Little to quarrel with there. The problem with Kenney’s initiative isn’t its substance but its limited application. The “massive civic illiteracy” Kenney identifies is just that: massive. It is a general problem, not an immigrant problem, and trying to address it through immigration policy risks turning a mostly worthwhile program into an adventure in scapegoating the newcomers.

How massive is our civic illiteracy?

For starters, Canadians can’t be bothered to vote. The last election recorded the lowest voter turnout in our history.

Nor do we understand how our government works. The various parliamentary and constitutional issues raised by the Dion coalition last December caused mass confusion, with many Canadians mistaking normal political gamesmanship for an attempted coup.

What’s more, six in 10 Canadians who answered a Dominion Institute survey in 2007 were incapable of passing a mock examination that mirrored the citizenship test—basic questions of Canadian history, politics, culture and geography. The funny thing about that survey was that when the same questions were asked of immigrants, only 30 per cent failed.

(Another Dominion Institute poll on the defining symbols of Canada found that immigrants and the general population both ranked the maple leaf and hockey as first and second. It was Order of Canada recipients who in the same survey put Frederick Banting and Old Quebec City on top, with hockey in 20th place, below even the Canadarm.)

As for the erosion of Canadian values, it has been mostly an inside job. Take, for instance, our fundamental freedoms of religion and speech. Legislators, social scientists and the courts have been hacking away at these for decades now. We’re at a point where speaking one’s faith, laughing at religious pomposity, and challenging the political implications of a belief system can land one before the authorities (and those same authorities can bring life-altering sanctions without regard to traditional rules of evidence and due process). Immigrants didn’t accomplish all that.

Kenney knows as well as anyone the fragility of our “fundamental” values. He has been a stalwart and often lonely champion of human and democratic rights and religious freedoms both domestically and internationally. He was one of the few Canadian politicians to denounce the excesses of our human rights commissions, as well as incitements to hatred and violence recorded at political protests in Canada.

But Kenney doesn’t run his government, only the Immigration Department, and so his initiatives apply only to new Canadians. He will rewrite the citizenship test and subsidize language lessons and in doing so help immigrants—who are already good Canadians—become better Canadians. If he’s lucky that will produce a slight increase in the average level of civic literacy across the land.

But his initiatives will do next to nothing to strengthen support for our political institutions, the rule of law, and basic freedoms. No matter how much pressure we apply on new Canadians to integrate, there will still be old Canadians eager to rend the fabric of our citizenship in misguided efforts at tolerance and accommodation (like Ontario’s aborted attempt to introduce elements of sharia into its legal system).
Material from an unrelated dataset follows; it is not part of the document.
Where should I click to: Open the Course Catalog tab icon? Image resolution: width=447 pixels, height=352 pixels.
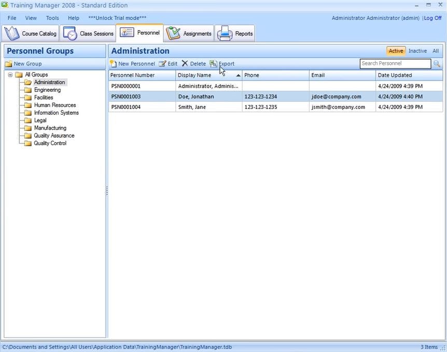click(x=11, y=33)
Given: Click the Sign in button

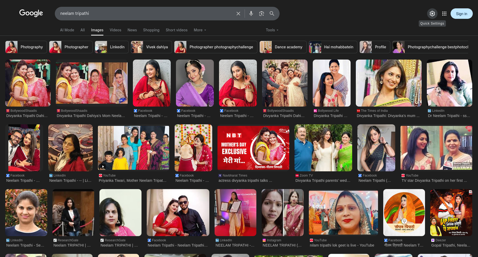Looking at the screenshot, I should [x=461, y=14].
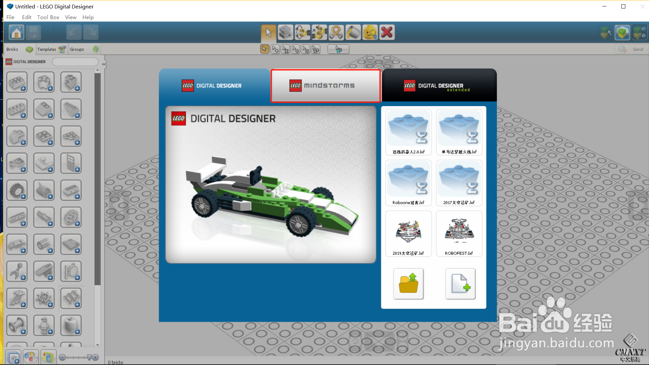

As for Kenney’s further hope that his reforms will combat radicalization and violence at the margins of specific immigrant communities—good luck. Many of the infamous Toronto 18 terror suspects were Canadian-born, and almost all were products of our public school system who were otherwise well integrated into Canadian life. By all means, stop terror suspects at the border, but beyond that extremism is better fought with criminal and security measures than with flag-waving and language training.

The best outcome for Canada would be for the rest of the Harper government and the opposition to join Kenney’s campaign for more civic engagement and a stauncher citizenship, applying it to new and old Canadians alike. Without that broader engagement, Kenney’s otherwise unobjectionable initiative encourages the notion that our weak national identity and our crumbling values are immigration problems. As the minister himself attests, they are Canadian problems.